O mundo e o Brasil impõem imediatas medidas restritivas e pesadas multas para os que não usarem máscara, de modo a evitar ações mais duras no futuro. Nada disso sensibiliza Jair Bolsonaro, para quem o lockdown não deu certo em lugar algum e as máscaras não protegem ninguém. Mais um equívoco comprovado pelos números da Covid-19. A atualização da evolução diária da doença atesta que as maiores curvas de crescimento estão aqui e nos Estados Unidos. De acordo com os registros de hoje (4), são 10.718.630 de infectados e 259.271 óbitos. Na contramão do desacerto tupiniquim, o pesquisador e neurocientista brasileiro Miguel Nicolelis diz temer uma catástrofe nacional. Em entrevista ao jornal britânico The Guardian, Nicolelis deixou bem claro que, se nada for feito, podemos perder 500 mil nativos até abril. Lamentável, trágico, mas perfeitamente viável, considerando a lentidão do processo de imunização.
Naturalmente, o antagonismo e a falta de lógica dos dados e do receituário da Presidência da República puxam para baixo e derrubam a análise pessoal e funcional do capitão, que hoje convive com a pior avaliação informal de um presidente brasileiro em todos os tempos.
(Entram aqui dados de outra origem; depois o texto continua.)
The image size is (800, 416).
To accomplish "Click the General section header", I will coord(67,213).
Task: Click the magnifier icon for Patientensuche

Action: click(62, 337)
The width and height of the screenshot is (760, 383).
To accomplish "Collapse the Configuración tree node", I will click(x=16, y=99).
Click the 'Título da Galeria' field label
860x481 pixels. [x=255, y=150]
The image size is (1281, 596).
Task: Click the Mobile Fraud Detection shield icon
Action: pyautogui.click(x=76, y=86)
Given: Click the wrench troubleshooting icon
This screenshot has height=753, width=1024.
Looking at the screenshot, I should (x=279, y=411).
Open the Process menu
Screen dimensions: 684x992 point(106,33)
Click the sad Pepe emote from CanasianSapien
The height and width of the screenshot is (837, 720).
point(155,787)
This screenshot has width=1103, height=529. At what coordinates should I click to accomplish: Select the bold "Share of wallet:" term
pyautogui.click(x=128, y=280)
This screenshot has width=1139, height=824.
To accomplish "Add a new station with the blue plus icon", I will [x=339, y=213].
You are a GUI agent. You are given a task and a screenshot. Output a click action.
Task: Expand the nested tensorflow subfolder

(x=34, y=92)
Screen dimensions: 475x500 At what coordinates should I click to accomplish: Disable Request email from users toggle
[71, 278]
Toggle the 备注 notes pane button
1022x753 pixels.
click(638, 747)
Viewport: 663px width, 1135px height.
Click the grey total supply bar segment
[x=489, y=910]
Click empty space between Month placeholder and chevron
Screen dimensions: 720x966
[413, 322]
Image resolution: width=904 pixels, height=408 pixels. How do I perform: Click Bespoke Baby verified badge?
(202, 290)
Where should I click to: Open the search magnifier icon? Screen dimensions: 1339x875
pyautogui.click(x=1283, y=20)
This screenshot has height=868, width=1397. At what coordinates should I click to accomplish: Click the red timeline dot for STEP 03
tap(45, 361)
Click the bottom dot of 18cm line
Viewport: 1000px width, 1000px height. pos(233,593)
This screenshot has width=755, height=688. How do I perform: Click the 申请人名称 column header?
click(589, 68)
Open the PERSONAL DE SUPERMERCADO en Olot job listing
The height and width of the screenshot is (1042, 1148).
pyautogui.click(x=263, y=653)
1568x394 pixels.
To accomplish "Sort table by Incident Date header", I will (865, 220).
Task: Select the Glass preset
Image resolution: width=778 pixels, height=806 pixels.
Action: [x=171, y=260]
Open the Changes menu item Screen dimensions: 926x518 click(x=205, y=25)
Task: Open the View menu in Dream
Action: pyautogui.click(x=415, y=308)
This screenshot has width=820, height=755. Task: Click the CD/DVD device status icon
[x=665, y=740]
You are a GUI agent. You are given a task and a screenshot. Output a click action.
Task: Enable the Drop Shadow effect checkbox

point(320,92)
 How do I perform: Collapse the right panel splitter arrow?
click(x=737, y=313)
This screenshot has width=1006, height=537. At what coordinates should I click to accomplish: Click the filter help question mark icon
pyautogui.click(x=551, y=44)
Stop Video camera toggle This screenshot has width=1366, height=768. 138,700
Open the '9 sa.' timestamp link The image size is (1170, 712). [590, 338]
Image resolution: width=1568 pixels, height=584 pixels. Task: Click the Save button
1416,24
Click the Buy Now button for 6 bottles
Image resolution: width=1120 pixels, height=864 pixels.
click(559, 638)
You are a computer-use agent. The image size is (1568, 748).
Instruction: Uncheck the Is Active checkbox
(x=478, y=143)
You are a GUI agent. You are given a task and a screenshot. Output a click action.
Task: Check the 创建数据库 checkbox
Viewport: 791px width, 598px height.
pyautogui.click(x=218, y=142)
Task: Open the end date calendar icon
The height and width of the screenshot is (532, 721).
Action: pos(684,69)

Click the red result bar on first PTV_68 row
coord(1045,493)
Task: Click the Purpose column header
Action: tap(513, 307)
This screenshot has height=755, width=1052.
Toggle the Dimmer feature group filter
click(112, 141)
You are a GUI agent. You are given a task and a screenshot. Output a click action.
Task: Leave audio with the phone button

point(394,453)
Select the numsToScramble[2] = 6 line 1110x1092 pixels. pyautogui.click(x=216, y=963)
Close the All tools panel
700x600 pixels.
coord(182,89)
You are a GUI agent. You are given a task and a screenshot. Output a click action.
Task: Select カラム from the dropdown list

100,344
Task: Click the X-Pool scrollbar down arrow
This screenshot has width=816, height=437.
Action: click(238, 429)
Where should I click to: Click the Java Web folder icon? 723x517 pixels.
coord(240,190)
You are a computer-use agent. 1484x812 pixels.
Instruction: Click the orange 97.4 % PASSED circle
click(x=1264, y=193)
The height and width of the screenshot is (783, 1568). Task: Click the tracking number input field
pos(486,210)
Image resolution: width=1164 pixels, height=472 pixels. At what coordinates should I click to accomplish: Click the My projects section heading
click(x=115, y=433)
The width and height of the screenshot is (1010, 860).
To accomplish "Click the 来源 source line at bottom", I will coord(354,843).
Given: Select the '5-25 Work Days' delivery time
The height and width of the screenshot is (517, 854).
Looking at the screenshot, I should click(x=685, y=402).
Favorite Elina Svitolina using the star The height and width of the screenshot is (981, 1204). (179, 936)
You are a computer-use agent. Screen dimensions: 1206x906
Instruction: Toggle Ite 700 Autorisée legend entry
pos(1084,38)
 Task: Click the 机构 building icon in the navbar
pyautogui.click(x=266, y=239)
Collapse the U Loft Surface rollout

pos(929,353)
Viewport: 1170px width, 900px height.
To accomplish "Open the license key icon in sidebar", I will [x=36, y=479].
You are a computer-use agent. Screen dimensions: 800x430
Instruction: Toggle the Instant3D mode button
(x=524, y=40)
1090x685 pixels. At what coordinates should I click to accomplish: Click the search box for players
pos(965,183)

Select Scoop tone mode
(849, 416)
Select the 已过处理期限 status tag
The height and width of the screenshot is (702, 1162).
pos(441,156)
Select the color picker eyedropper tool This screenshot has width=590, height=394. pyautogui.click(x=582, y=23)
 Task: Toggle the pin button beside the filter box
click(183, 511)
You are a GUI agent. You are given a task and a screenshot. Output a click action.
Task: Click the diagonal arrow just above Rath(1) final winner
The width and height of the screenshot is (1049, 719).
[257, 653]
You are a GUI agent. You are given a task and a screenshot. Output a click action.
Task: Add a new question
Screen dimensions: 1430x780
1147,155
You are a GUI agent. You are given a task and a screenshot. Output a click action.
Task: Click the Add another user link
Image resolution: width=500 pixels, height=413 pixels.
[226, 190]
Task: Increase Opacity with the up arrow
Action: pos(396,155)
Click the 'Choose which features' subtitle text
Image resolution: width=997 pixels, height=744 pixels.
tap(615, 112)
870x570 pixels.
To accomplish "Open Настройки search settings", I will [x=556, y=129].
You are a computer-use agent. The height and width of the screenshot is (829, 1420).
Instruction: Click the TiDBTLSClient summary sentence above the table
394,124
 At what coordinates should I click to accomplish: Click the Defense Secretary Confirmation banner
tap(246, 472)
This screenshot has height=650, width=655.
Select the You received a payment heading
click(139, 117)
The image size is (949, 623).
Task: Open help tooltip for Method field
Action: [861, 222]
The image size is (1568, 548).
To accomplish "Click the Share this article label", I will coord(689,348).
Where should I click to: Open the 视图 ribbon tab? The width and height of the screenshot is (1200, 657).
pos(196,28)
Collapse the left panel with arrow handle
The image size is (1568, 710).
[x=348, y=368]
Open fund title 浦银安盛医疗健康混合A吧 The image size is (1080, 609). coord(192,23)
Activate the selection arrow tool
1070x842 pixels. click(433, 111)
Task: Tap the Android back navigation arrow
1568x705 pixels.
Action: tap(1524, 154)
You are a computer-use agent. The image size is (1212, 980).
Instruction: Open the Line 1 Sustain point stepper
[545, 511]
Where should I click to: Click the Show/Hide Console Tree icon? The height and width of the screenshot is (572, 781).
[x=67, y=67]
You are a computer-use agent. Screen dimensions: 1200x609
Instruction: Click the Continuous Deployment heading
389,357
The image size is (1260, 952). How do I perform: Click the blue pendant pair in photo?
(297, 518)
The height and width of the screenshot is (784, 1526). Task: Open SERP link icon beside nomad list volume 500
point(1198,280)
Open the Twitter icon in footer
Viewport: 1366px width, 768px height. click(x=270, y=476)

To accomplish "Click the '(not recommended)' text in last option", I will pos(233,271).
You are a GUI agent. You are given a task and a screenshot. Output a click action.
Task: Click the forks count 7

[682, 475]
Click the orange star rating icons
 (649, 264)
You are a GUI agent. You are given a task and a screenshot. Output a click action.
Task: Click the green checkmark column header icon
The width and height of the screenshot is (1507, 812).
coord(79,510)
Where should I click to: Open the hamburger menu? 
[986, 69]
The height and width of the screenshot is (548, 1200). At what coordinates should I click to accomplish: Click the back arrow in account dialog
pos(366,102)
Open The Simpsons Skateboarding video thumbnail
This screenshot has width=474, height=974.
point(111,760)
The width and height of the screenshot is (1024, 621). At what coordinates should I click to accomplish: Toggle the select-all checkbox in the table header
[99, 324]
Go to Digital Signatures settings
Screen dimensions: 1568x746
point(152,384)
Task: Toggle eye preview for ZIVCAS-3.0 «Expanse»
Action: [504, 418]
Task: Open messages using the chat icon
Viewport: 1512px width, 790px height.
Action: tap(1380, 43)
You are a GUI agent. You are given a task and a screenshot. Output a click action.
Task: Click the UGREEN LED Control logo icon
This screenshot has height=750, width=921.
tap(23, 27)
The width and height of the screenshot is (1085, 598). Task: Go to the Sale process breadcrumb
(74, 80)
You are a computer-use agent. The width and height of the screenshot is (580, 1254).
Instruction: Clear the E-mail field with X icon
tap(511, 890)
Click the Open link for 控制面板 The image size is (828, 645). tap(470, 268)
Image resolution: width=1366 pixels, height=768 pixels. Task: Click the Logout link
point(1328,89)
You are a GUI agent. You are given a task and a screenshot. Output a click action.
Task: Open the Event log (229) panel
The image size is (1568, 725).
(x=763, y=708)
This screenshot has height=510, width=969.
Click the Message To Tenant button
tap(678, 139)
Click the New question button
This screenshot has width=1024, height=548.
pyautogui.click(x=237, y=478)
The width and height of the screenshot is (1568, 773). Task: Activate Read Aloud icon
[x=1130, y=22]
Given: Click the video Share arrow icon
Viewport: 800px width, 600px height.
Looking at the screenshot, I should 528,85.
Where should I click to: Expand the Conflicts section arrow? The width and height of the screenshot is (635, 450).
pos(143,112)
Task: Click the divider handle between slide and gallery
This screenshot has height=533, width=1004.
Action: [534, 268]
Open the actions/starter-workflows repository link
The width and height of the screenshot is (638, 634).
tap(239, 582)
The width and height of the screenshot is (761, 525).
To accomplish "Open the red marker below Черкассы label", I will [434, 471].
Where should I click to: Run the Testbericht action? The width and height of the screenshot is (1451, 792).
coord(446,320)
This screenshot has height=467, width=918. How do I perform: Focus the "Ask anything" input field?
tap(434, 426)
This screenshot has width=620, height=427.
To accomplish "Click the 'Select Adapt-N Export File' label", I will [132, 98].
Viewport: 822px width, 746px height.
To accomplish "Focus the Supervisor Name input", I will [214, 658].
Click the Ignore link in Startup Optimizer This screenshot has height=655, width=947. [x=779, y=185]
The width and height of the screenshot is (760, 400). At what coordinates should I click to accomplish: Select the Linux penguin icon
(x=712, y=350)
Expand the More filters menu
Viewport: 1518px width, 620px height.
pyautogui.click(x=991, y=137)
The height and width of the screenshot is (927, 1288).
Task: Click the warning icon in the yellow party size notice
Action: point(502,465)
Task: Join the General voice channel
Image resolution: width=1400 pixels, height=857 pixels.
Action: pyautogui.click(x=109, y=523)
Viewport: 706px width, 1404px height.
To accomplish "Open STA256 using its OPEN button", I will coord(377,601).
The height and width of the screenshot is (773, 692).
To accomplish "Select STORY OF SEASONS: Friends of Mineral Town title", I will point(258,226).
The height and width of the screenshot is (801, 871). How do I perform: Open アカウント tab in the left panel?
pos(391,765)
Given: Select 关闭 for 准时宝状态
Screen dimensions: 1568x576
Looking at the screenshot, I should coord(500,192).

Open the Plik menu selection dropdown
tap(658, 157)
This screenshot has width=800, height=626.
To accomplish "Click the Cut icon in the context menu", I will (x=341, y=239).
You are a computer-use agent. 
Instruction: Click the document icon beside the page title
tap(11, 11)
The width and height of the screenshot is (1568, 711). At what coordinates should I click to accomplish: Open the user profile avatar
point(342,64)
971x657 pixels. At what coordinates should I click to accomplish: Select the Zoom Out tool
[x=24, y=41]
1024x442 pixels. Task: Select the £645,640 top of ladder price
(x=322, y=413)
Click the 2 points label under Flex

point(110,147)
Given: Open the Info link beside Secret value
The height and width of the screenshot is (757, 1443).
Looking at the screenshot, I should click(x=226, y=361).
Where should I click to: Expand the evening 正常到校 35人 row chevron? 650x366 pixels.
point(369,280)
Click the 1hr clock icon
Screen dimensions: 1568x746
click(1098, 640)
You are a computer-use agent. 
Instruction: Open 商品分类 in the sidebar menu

Nem no período mais conturbado de sua administração, José Sarney experimentou tamanha contrariedade. Teve o ônibus apedrejado no Rio de Janeiro, mas deixou o Palácio do Planalto pela porta da frente e com apoio incondicional da turma do Centrão, que sustenta, mas não está inteiramente fechado com Bolsonaro. O adormecimento do gigante latino-americano e a falta de presas no mamute do Sul das Américas preocupa a maioria dos integrantes desse grupo. Embora dividido em setores, o circo tem uma única lona. Ou seja, em caso de incêndio morreremos todos.
De extrema gravidade, o momento é de encerrar a prosa, o oba oba e as brincadeirinhas no jardim do Alvorada. É imperativa a soma de esforços. Com raríssimas exceções – o médico goiano Ronaldo Caiado é uma delas -, os governadores já se colocaram à disposição. Culpar a imprensa diariamente pelas mazelas que ela não cria (apenas noticia) está fora de moda. O país está há 42 dias seguidos com média móvel acima de mil mortes e bem próximo do colapso sanitário e econômico. Presidente, aceite o fracasso no enfrentamento da pandemia. Como já escreveram alguns blogueiros e colunistas, o dia que sua excelência mudar de ramo ou de rumo, a imprensa imediatamente mudará de rota. Em outras palavras, governe e evite (hoje ou amanhã) o rótulo de presidente com p minúsculo.